Belediyeler kendi kaynaklarına, kendi alanlarına sahip çıkmalı ve yatırımlarını kendi planlarıyla yapmalıdır. Öncelik halka sunulacak bir gelecek ve o geleceği inşa edecek olan kenttir, ilçedir. Bu bakış açısıyla büyük tasarruf sağlanmış olup, halka büyük ve güçlü hizmet sunulmuş olacaktır. Belediyelerin özelleştirme girişimleri uzun vade de büyük bir israftır.

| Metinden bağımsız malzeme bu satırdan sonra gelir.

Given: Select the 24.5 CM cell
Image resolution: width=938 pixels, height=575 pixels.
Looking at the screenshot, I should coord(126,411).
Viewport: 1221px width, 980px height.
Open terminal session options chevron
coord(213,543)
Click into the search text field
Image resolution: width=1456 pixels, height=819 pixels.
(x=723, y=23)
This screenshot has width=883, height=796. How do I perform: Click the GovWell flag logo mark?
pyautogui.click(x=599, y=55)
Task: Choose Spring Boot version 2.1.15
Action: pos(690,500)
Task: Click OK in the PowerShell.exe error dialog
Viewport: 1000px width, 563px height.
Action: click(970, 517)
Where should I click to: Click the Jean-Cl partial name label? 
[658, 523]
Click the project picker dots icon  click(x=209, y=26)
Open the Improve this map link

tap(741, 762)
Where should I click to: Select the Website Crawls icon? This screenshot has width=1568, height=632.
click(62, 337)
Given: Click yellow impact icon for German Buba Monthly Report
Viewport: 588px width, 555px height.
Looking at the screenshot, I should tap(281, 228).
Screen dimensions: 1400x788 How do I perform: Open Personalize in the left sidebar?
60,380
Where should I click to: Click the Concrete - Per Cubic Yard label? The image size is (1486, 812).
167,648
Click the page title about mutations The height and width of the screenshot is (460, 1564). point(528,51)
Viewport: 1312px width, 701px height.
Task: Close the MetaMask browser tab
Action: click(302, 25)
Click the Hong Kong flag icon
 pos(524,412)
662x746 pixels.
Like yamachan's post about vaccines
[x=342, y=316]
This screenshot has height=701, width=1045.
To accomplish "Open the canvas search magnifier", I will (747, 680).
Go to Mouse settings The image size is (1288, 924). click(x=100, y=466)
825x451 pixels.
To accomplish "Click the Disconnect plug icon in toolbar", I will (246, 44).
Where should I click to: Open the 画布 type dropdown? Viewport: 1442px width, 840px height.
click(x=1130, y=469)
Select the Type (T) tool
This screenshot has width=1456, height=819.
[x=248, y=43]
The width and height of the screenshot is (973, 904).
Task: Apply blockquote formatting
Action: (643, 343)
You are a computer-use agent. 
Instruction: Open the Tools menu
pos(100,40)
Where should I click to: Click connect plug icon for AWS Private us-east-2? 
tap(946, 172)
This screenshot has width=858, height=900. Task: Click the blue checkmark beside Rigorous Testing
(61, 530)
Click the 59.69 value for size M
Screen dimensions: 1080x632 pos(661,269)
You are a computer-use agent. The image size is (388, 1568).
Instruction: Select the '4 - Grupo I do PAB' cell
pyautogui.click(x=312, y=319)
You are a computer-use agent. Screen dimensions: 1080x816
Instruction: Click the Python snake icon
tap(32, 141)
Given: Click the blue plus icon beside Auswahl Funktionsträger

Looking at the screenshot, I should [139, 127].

— İlçe belediyelerin özellikle fen işleri ve park bahçeler gibi teknik alt yapıya sahip olan müdürlükleri tasarruf tedbirlerinde konuşulması gereken en önemli müdürlüklerdir. Satın alma süreçleri başta olmak üzere, uygulama aşamaları da gerek maddi olarak, gerekse manevi gider kalemlerinin en büyük payını oluştururlar. Kentin görünen en önemli hizmet alanlarını oluşturan bu iki müdürlük malzemenin niteliğinden, hizmetin nicel özelliklerine kadar liyakat sahibi uzmanlar tarafından denetlenmeli ve incelenmelidir.
Tasarruf tedbirleri temel felsefesi gereği ürünü veya hizmeti satın alma aşamasında elde edilir ve uygulanır. Sayılamayan malzeme niteliği ve ürün niteliği tasarrufun temel sorunsalını oluşturur. Kaça aldın, kaç ağaç diktin meselesi, ya da yol ve duvar yapımı aşamasında karşımıza çıkacak hacim ve nitelik soruları tasarruf tedbirlerini ne denli öncelikli hale getirdiğini görebiliriz.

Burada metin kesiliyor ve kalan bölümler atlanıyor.